O professor Arenberg, de Ciência Política, é ainda mais claro na sua leitura política: “O relatório tem uma narrativa em relação à obstrução da Justiça, com os vários incidentes que podem constituir crime. Essa narrativa pode ser lida como um roteiro para o próprio Congresso”, afirma. E, num processo que é muito mais político do que jurídico, todos os detalhes de contactos entre a campanha Trump e os russos presentes no relatório podem servir para condenar o Presidente de outra forma: “O Congresso é livre de investigar coisas que não são crimes e de o destituir por coisas que não são crimes”, relembra Kalt ao Observador.
O professor de Direito do Michigan, especialista em lei constitucional e no funcionamento das instituições democráticas, não tem dúvidas de que o conteúdo do relatório Mueller pode afetar ainda Trump de várias formas possíveis, quer políticas (com um possível impeachment), quer judiciais. “É importante notar que ele ainda pode ser acusado, só que apenas depois de ter cumprido o mandato. Posto de outra forma, a potencial imunidade do Presidente é temporária.
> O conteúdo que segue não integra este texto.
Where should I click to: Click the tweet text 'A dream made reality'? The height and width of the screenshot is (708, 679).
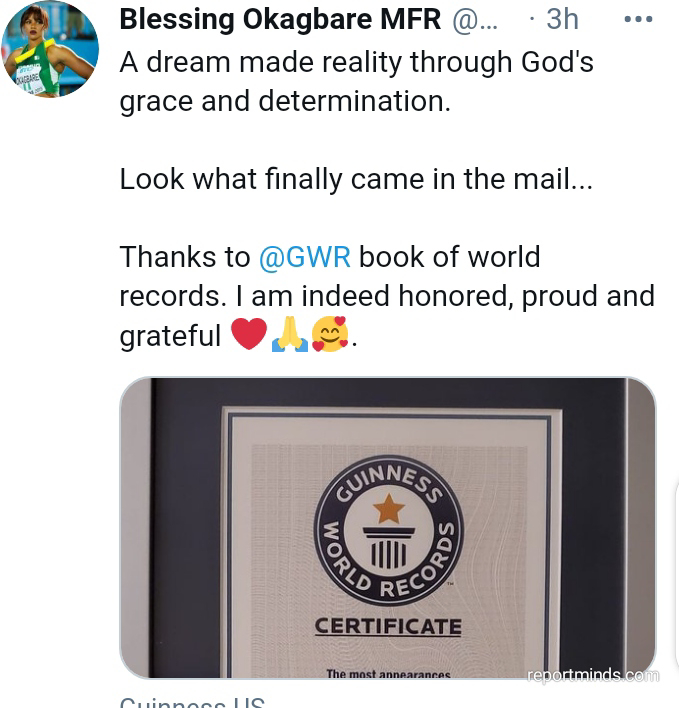coord(260,62)
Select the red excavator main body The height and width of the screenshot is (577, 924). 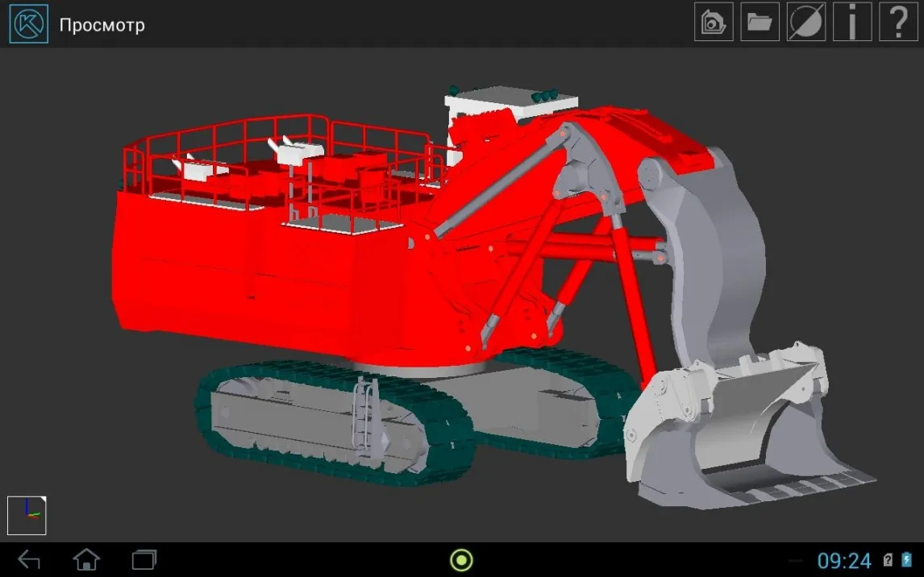pyautogui.click(x=266, y=282)
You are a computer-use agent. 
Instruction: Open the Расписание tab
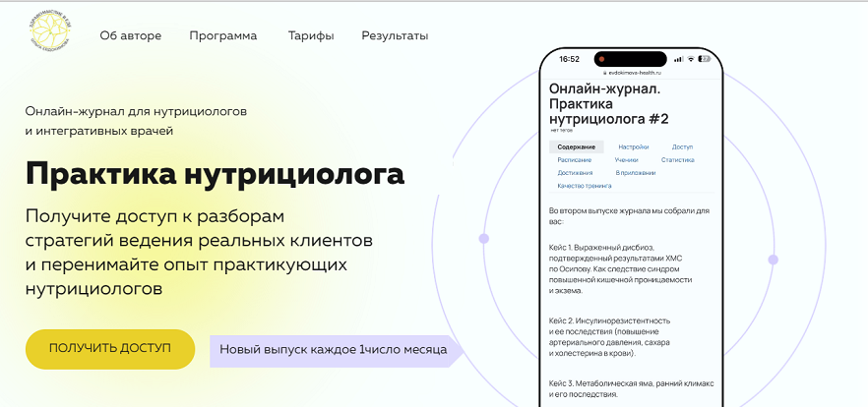(x=575, y=159)
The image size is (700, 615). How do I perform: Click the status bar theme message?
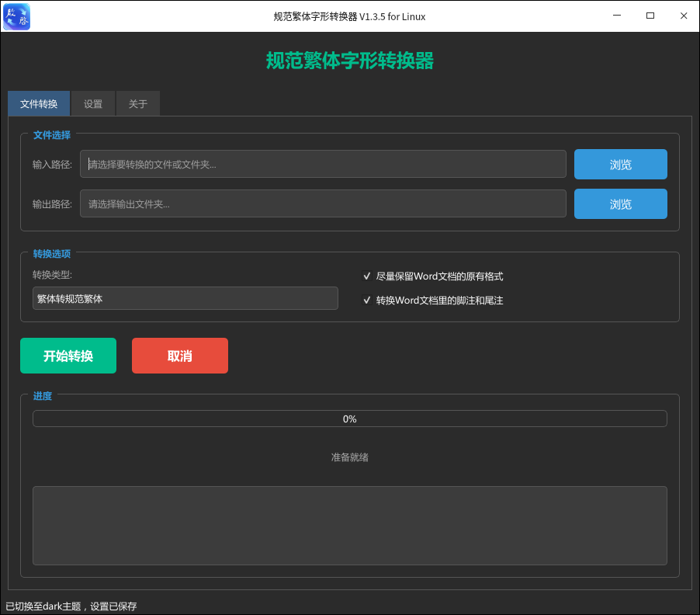[71, 606]
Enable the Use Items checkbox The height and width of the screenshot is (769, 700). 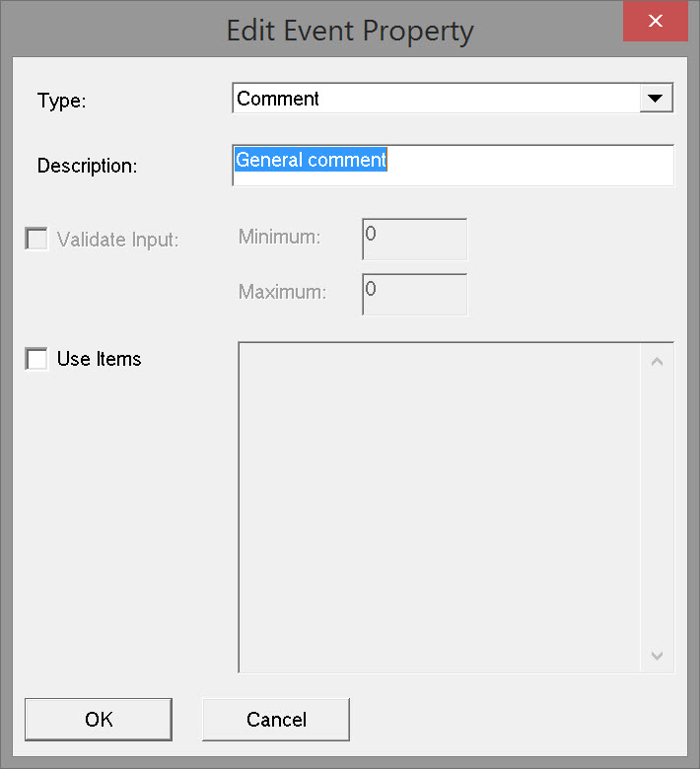[x=36, y=359]
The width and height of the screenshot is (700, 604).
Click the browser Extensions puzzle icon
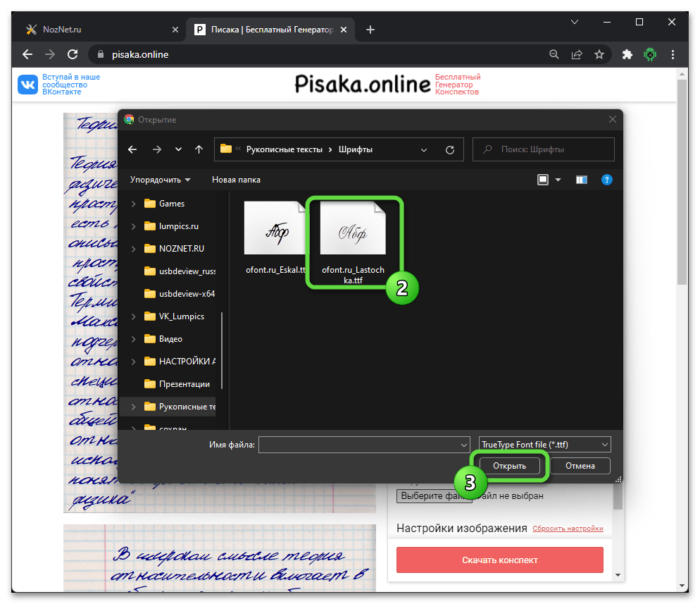[x=627, y=54]
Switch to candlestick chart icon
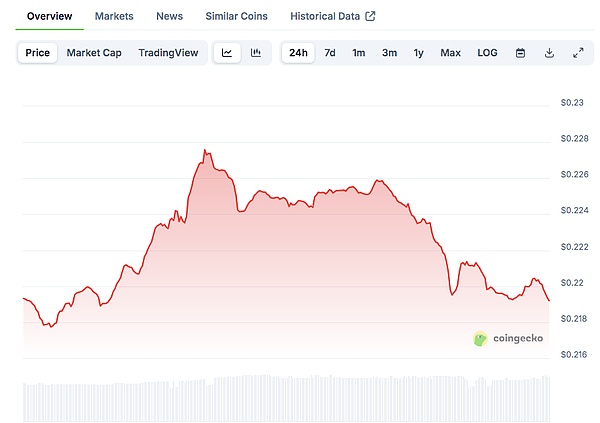Viewport: 600px width, 423px height. click(256, 52)
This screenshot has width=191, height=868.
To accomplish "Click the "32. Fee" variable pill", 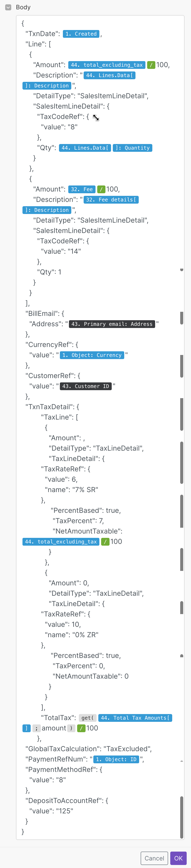I will point(82,189).

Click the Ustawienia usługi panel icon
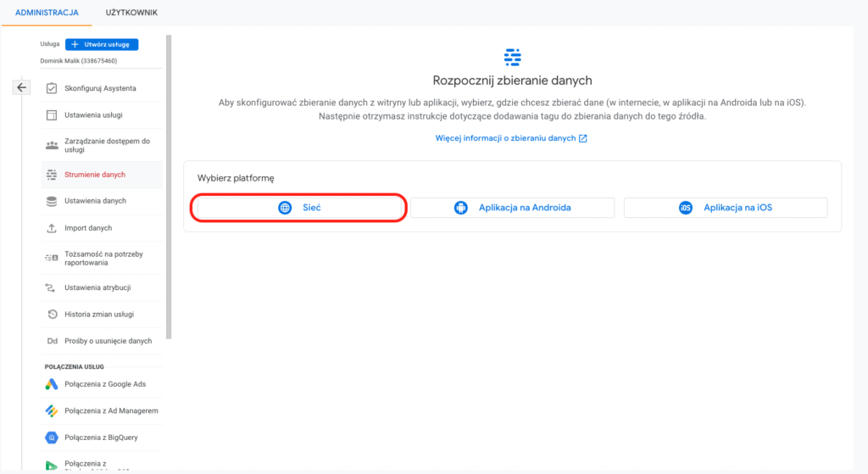coord(51,115)
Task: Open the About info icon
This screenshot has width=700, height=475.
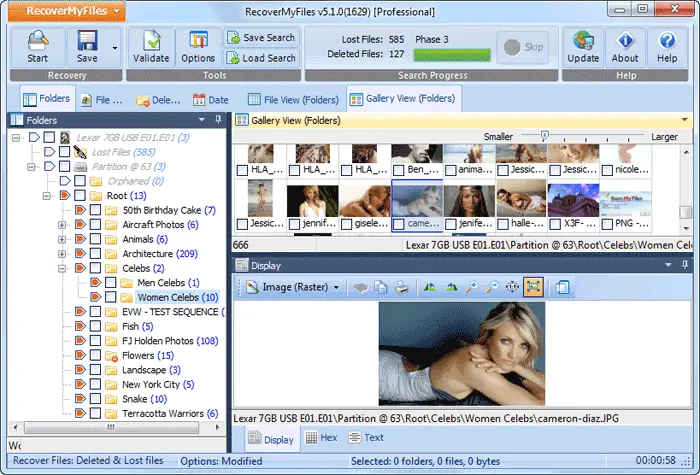Action: [x=626, y=45]
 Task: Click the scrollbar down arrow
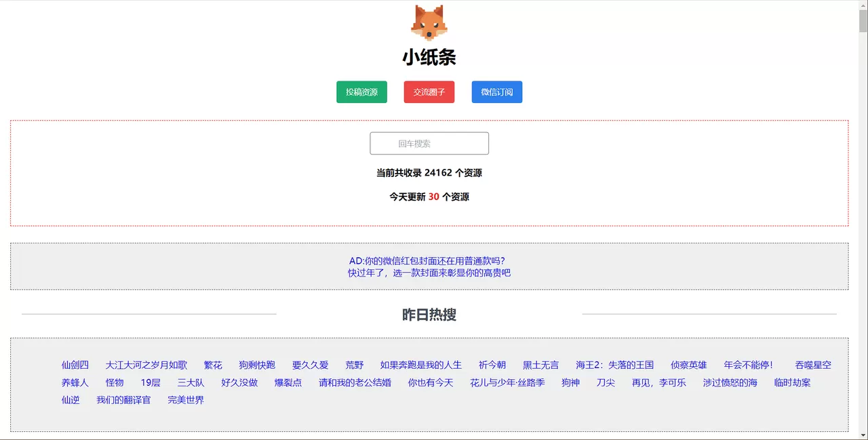863,435
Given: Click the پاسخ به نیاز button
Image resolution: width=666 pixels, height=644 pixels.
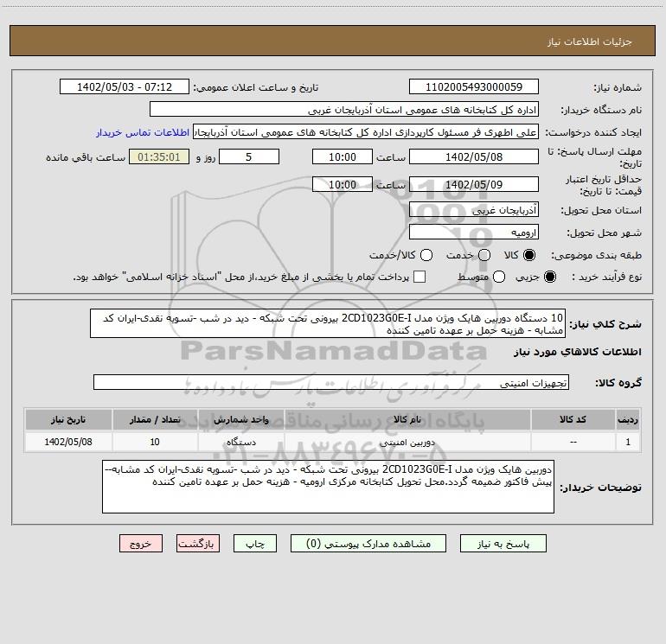Looking at the screenshot, I should tap(503, 544).
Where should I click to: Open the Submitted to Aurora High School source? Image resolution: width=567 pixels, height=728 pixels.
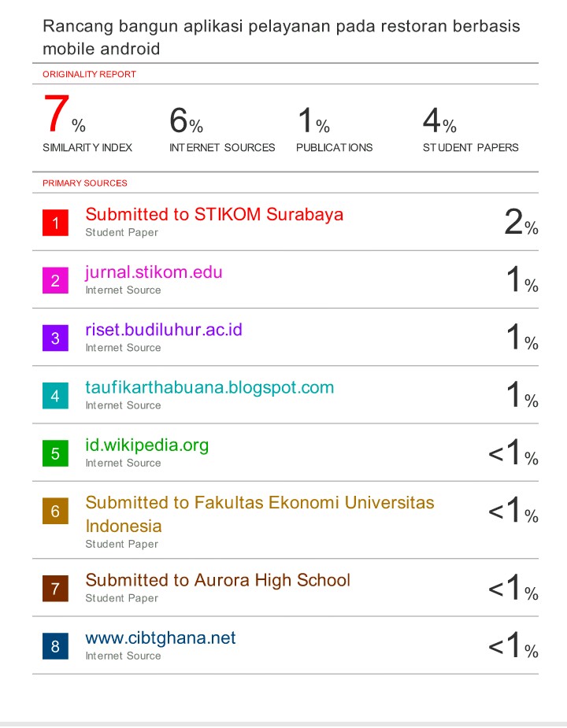click(x=217, y=580)
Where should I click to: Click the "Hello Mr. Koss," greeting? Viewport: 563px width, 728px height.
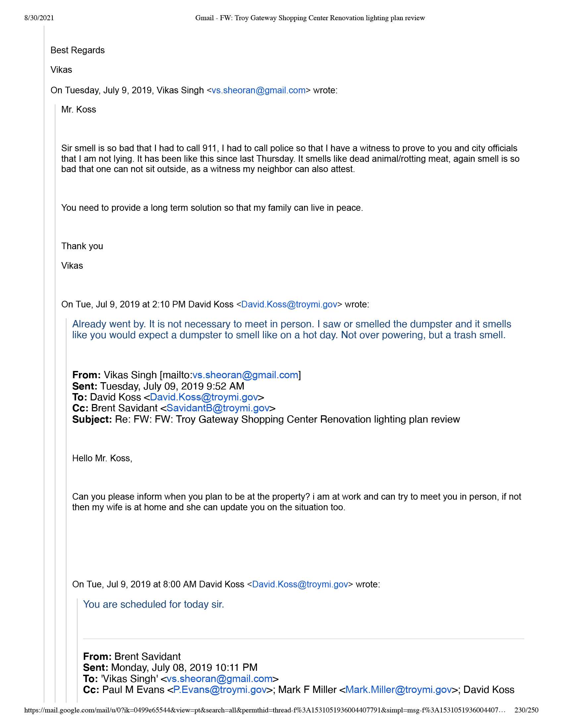(x=102, y=458)
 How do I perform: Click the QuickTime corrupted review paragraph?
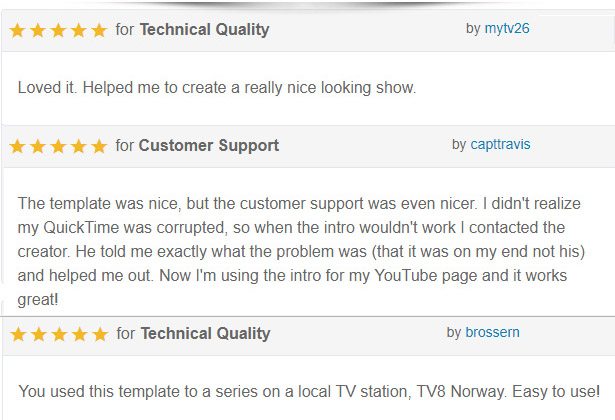301,251
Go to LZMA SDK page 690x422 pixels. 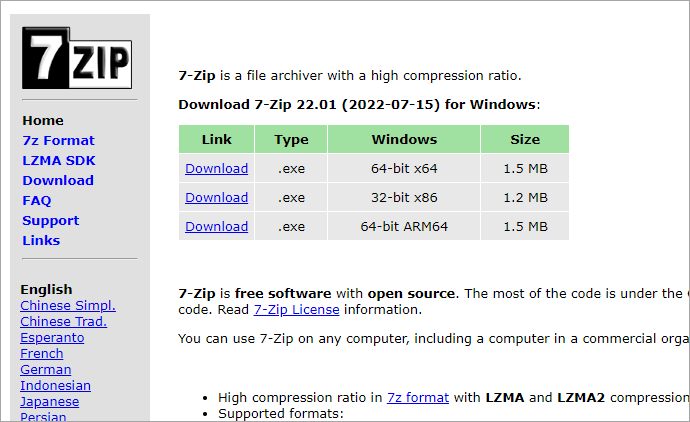pyautogui.click(x=59, y=160)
Não se trata de um ‘se’ ele for acusado, trata-se de um ‘quando’“, afirma.
Quanto ao processo político, esse então parece estar para durar. “O jogo não acabou”, diz Kalt, referindo-se ao tweet do Presidente que afirmava Game Over. “Duvido que muita gente mude de ideias com base no que está no relatório, mas as provas de obstrução da Justiça serão difíceis de serem ignoradas pela Câmara dos Representantes. Sei que a presidente [da Câmara, Nancy] Pelosi não quer avançar com um impeachment, mas acho que vêm aí audições às ações do Presidente e essa discussão vai colocar-se. Não há nada naquele relatório que possa fazer os democratas dizerem ‘acho que ele não fez nada de mal’. Antes pelo contrário.”
Em público, o Presidente pode gritar aos sete ventos que o pior já passou. Mas o mais provável é que, à boa maneira da Guerra dos Tronos, o Inverno esteja a chegar.